Recently, Monica Oss — CEO of OPEN MINDS, a market intelligence and management consulting firm focused on health and human services — wrote an article that struck a chord with me: Leadership Defined By Mindset. In it, she cites research from MIT Sloan Management Review on Four Traits of Forward-Looking CEOs and asks: what kind of leader thrives in today’s complex, shifting health and human services environment?
The answer is not credentials, experience, or even industry background. It’s mindset.
According to the Sloan research, successful leaders share four traits: they hold an enterprise mindset, navigate complexity, facilitate excellence, and build their bench. In health and human services — where workforce challenges, funding pressures, and regulatory shifts are constants — these traits aren’t optional. They’re essential.
Enterprise Mindset
The strongest leaders see their entire organization — clinical, financial, and operational — in the context of the market. Even siloed decisions are weighed by the question: How does this strengthen the whole?

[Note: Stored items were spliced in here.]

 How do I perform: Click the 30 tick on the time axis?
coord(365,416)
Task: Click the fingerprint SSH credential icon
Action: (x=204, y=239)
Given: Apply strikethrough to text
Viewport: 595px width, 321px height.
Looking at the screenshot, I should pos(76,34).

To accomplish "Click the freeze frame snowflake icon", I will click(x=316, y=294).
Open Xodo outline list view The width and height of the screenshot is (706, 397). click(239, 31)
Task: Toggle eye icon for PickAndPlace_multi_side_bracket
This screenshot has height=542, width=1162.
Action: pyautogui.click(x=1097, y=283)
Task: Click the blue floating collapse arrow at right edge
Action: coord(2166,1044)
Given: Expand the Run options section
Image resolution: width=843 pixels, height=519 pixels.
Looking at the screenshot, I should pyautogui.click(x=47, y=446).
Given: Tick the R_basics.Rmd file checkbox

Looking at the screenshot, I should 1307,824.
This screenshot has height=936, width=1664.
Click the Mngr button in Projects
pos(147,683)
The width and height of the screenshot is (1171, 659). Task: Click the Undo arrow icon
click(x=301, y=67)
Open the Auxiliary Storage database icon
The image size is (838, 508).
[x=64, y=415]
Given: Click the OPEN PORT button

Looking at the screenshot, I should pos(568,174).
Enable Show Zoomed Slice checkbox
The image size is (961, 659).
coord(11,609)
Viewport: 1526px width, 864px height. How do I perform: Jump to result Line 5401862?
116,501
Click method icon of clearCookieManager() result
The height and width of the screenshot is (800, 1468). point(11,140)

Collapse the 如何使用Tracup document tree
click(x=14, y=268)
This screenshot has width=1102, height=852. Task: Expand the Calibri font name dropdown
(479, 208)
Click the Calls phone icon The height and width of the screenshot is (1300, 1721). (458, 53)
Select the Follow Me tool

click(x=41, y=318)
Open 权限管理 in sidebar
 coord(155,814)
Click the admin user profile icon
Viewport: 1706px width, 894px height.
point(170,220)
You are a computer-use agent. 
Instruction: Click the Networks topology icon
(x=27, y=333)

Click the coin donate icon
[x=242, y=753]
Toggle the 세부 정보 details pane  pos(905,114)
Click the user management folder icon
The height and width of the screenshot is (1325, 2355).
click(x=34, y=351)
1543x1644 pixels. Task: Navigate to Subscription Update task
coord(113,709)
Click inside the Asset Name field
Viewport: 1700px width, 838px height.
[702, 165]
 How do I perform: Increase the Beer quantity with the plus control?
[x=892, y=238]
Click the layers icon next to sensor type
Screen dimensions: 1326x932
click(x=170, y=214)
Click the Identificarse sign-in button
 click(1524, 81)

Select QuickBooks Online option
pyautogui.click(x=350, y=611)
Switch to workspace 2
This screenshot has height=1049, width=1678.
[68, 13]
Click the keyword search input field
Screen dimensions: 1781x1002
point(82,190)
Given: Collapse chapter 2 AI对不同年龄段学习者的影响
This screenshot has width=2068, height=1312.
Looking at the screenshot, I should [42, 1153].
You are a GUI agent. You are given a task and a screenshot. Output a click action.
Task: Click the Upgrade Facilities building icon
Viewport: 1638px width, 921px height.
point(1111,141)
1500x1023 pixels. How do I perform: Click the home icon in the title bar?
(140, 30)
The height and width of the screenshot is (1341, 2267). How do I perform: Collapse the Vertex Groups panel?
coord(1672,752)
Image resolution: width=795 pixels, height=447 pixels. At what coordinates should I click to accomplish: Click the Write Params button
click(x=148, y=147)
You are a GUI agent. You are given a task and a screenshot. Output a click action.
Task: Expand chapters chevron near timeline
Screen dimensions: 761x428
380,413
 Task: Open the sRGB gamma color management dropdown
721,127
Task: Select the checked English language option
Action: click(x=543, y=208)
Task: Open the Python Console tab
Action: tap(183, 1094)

That way of thinking echoes one of the principles in The Productivity Manifesto: clarity over communication. Productivity doesn’t come from more emails or more meetings. It comes from everyone understanding how their work connects to the mission and moves the enterprise forward.
Navigating Complexity Without Oversimplifying
Health and human services has shifted from complicated to complex. Complicated systems can be mapped. Complex systems involve interactions that can’t be fully predicted.
Leaders who thrive in complexity don’t try to strip it down. Instead, they provide strategic clarity — giving their teams stability and focus even when the environment changes.
It’s no coincidence that “Strategic Clarity” also sits at the top of our Hierarchy of Productivity. Without clarity, complexity becomes chaos. With it, people can make sense of uncertainty and stay aligned.
Facilitating Excellence Through Culture
Another trait of successful leaders is their ability to demand excellence while cultivating a culture that allows experimentation and even failure. As Oss notes, thriving organizations create safe environments where teams can “fail safely” and grow stronger from it.
That’s why we placed culture at the base of the Hierarchy of Productivity. Productivity doesn’t flourish when people are micromanaged. It flourishes in environments where people are trusted, innovation is encouraged, and excellence is sustained by culture rather than enforced by fear.
Building the Bench
Finally, successful leaders don’t just manage today’s complexity. They prepare their organizations for tomorrow’s. They raise expectations for their executives and give them the space to grow into those demands.
That’s governance over guesswork — the idea that sustainable productivity depends on systems and expectations that outlast any one leader.
Closing Thoughts
Oss concludes that thriving in today’s environment requires adaptive, change-ready executives. I’d add that productivity and leadership are two sides of the same coin.
A strong healthcare leadership mindset doesn’t just help leaders survive uncertainty. It equips them to create organizations where people work with clarity, confidence, and purpose.
Reading her piece, I couldn’t help but smile — Mrs. Oss must have been reading our Productivity Manifesto. If not, then we’re simply sympatico. Either way, the alignment is striking: strategic clarity, culture, and governance aren’t just buzzwords. They’re the foundation of productive, resilient organizations.